> **Passage to read**

------------------------------------

[systemd-devel] [HEADSUP] cgroup changes

Mon Jun 24 12:10:00 PDT 2013

Hello, Andy.

On Mon, Jun 24, 2013 at 11:49:05AM -0700, Andy Lutomirski wrote:
> > I have an idea where it should be headed in the long term but am not
> > sure about short-term solution.  Given that the only sort wide-spread
> > use case is virt kthreads, maybe it just needs to be special cased for
> > now.  Not sure.
> 
> I'll be okay (I think) if I can reliably set affinities of these
> threads.  I'm currently doing it with cgroups.
> 
> That being said, I don't like the direction that kernel thread magic
> affinity is going.  It may be great for cache performance and reducing
> random bounding, but I have a scheduling-jitter-sensitive workload and
> I don't care about overall system throughput.  I need the kernel to
> stay the f!&k off my important cpus, and arranging for this to happen
> is becoming increasingly complicated.

Why is it becoming increasingly complicated?  The biggest change
probably was the shared workqueue pool implementation but that was
years ago and workqueue has grown pool attributes recently adding more
properly designed flexibility and, for example, adding default
affinity for !per-cpu workqueues should be pretty easy now.  But
anyways, if it's an issue, it should be examined and properly solved
rather than hacking up hacky solution with cgroup.

> cgroups are most certainly something that a binary can be aware of.
> It's not like a sysctl knob at all -- it's per process.  I have lots

No, it definitely is not.  Sure it is more granular than sysctl but
that's it.  It exposes control knobs which are directly tied into
kernel implementation details.  It is not a properly designed
programming API by any stretch of imagination.  It is an extreme
failure on the kernel side that that part hasn't been made crystal
clear from the beginning.  I don't know how intentional it was but the
whole thing is completely botched.

------------------------------------

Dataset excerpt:
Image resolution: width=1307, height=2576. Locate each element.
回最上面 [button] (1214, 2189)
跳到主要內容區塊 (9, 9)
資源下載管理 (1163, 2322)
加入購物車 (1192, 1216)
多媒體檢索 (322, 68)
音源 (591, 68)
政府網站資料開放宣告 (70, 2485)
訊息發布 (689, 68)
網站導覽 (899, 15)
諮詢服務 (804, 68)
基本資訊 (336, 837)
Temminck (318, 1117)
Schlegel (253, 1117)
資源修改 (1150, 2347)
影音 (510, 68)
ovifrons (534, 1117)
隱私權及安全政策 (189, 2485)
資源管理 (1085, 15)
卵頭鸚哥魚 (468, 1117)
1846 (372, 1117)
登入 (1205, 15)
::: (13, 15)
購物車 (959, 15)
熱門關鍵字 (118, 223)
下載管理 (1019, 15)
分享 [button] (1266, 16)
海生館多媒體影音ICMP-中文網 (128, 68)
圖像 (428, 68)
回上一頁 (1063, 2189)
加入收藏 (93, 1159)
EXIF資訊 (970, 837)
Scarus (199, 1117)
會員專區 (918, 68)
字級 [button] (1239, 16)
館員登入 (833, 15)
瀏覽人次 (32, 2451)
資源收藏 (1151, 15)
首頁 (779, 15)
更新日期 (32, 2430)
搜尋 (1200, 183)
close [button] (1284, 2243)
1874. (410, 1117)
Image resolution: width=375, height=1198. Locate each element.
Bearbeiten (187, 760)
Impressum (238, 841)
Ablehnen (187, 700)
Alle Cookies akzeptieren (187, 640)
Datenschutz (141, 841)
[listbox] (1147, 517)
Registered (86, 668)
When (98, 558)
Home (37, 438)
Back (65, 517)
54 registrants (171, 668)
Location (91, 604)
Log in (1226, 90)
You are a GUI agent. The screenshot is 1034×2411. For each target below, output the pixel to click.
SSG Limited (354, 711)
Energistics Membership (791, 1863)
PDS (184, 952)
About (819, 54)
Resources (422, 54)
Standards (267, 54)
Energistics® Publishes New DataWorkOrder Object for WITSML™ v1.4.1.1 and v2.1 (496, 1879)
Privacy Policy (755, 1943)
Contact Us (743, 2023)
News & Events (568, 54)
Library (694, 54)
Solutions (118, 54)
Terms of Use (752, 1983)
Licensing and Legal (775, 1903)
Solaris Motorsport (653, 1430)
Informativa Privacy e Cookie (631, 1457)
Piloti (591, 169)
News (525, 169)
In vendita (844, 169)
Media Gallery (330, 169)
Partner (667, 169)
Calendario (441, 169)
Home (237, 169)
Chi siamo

------------------------------------

> **Problem A**
Can you summarize the systemd-devel message on cgroup changes in two sentences?
> **Problem B**
In the systemd-devel message on cgroup changes, what kind of workload does Andy say he has?
> **Problem C**
Go on with the systemd-devel message on cgroup changes, starting right after its final sentence.
This data has no connection to the systemd-devel message.

> **Exercise output A**
Replying to Andy Lutomirski, who uses cgroups to set kernel thread affinities and wants the kernel kept off his important cpus for a scheduling-jitter-sensitive workload, the writer asks why this is becoming more complicated and says such an issue should be properly solved rather than hacked around with cgroup. The writer also argues that cgroups are not a properly designed programming API but expose control knobs tied directly to kernel implementation details.

> **Exercise output B**
A scheduling-jitter-sensitive workload.

> **Exercise output C**
cgroup *never* was held to the standard necessary for any widely
available API and many of the controls it exposes are exactly at the
level of sysctls.  As the interface was filesystem, it could evade
scrutiny and with the hierarchical organization also gave the
impression that it's something which can be used directly by
individual applications.  It found a loophole in the way we implement
and police kernel APIs and then exploited it like there's no tomorrow.

We are firmly bound to maintain what already has been exposed from the
kernel side and I'm not gonna break any of them but the free-for-all
cgroup is broken and deprecated.  It's gonna wither and fade away and
any attempt to reverse that will be met with extreme prejudice.

> of binaries that have worked quite well for a couple years that move
> themselves into different cgroups.  I have no problem with a unified
> hierarchy, but I need control of my little piece of the hierarchy.
> 
> I don't care if the interface to do so changes, but the basic
> functionality is important.

Whether you care or not is completely irrelevant.  Individual binaries
widely incorporating cgroup details automatically binds the kernel.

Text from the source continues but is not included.